We know from video surveillance that Hernandez drove Lloyd to the place where he was murdered minutes before the killing took place. We know that Hernandez then left the scene minutes later. We know that Hernandez was seen on video minutes after this waving a gun around. And we know that Hernandez engaged in an attempt to destroy evidence when confronted by police.
Hernandez' attorneys can parse this all they want, but no reasonable person can draw a conclusion from this set of facts that doesn't result in Hernandez going away for the rest of his life.
I agree to some degree based on our current knowledge of the evidence and I think eventually the V&N thread will house the detailed trial analysis once things pick up, but let me point out a few things. However, since all we have is the prosecutions version of the evidence and events, we really don't know the half of it.
First let me say, I think the evidence is pretty large in regards to Hernandez. Having said that, what we have is circumstantial in regards to placing him at the scene and having the means (weapons) to carry out the crime. All its going to take to start creating doubt is for some of the evidence we all feel is solid, to not be so solid. And since all we have is a recital of the evidence by the prosecutor at a bail hearing, we are in wait and see what the defense has mode.
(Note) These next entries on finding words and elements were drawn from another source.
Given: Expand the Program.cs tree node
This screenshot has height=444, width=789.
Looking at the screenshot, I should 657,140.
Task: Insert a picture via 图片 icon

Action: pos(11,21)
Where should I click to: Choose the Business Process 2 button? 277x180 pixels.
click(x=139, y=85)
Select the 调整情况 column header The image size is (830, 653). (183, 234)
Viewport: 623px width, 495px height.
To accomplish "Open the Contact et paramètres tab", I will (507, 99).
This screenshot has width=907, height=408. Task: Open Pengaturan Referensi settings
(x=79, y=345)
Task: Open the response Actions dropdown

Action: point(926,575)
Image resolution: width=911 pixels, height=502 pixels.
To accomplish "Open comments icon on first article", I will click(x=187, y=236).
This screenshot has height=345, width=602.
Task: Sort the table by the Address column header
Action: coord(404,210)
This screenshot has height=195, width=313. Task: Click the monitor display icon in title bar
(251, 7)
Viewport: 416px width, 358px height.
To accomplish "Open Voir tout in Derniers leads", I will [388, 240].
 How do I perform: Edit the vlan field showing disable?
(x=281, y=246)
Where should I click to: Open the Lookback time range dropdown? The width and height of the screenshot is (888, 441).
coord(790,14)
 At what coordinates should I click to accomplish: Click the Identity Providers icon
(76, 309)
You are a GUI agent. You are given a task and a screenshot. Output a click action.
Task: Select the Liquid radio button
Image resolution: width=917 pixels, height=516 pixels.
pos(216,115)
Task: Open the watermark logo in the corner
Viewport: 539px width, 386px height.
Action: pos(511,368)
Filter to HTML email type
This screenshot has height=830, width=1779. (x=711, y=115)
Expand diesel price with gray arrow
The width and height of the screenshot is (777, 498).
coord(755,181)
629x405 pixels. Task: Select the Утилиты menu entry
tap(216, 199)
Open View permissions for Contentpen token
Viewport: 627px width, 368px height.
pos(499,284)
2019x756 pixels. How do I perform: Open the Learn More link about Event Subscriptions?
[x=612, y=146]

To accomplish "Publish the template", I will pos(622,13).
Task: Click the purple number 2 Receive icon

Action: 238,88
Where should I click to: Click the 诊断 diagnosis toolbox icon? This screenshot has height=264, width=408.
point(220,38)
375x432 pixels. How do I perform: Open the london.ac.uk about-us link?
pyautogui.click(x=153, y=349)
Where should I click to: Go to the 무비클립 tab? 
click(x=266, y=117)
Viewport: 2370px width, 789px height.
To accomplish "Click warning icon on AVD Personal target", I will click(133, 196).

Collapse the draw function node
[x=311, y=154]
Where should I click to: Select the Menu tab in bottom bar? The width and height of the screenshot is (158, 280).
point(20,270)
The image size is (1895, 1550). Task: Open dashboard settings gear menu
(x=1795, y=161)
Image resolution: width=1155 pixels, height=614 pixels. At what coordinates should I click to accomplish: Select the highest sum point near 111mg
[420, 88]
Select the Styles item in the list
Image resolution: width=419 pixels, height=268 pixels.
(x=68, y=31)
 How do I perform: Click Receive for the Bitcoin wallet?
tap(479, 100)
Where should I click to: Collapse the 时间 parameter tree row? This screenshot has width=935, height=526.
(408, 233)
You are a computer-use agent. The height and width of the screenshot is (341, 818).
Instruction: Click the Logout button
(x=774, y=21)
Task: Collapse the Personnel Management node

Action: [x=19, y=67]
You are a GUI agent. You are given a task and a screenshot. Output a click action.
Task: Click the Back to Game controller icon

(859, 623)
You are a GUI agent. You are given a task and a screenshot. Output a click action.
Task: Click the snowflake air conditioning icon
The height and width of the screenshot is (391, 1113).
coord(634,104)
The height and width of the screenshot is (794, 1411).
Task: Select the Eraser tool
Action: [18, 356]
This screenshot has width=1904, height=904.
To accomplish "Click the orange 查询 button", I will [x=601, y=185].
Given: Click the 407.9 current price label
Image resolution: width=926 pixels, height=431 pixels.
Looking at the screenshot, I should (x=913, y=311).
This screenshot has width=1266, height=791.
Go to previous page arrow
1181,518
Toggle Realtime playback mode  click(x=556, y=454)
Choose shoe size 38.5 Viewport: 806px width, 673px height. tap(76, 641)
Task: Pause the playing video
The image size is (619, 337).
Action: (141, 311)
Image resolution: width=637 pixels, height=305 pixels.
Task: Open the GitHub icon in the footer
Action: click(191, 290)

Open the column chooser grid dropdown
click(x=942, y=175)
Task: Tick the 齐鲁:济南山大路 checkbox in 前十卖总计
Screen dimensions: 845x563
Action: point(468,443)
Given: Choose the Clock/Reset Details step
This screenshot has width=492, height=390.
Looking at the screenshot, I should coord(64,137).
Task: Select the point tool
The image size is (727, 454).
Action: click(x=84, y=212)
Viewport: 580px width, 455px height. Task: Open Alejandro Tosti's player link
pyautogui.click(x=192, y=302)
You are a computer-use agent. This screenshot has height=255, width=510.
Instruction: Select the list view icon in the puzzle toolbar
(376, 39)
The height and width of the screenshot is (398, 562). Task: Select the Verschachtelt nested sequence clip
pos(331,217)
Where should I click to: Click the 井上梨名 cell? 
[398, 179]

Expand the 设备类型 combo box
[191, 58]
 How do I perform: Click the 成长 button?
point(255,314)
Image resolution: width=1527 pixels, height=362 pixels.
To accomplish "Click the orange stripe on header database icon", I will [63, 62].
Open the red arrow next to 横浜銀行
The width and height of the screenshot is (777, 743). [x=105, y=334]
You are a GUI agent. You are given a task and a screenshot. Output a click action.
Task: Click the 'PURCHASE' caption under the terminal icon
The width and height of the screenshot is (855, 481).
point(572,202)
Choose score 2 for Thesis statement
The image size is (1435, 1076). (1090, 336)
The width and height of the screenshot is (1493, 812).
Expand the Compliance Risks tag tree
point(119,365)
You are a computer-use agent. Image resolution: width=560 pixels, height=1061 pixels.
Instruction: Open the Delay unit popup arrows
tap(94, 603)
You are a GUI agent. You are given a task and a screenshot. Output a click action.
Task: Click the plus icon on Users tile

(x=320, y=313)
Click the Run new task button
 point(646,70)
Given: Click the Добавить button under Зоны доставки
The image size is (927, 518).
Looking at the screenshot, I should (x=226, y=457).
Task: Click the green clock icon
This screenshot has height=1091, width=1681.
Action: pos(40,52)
For instance, surveillance video has this car presumably at home, on way to Lloyd's, from Lloyd's, murder scene, back at home, back at Enterprise. I'd imagine the video quality varies, what if one video is clear as a bell, but the Industrial park video is blurry to the point where you can't even tell what type of car there is? Or what if that video shows another car in the area at the same time? Or what if Hernandez' lawyers, aided with the actual circumstances presuming Hernandez has something that helps his cause, find a video that shows this car somewhere else around the time of the murder?
What if Lloyd has additional texts in his phone that bring the current ones we know about into a different context? Or what if he's got additional texts that cast some doubt on the current understanding of the events? Or what if he ends out of every 10 texts to his sister ends with "just so you know"?
Again, I'm not saying AH is innocent. I think the circumstantial evidence has pieced together a fairly tight puzzle, but the problem with a large circumstantial case, is all it takes is one piece not to fit and you've got reasonable doubt. Juries like to things fit together for big cases, like details about how someone was killed, and by who. Putting three men at a scene doesn't exactly finish the story. Add the fact that you've likely got three somewhat thug savvy defendants that might all clam up and its not as neat as you think.
When you add a contrasting piece of evidence, possibly another person or two, and some circumstances we don't know about to the mix and things might be stickier than we think at this point.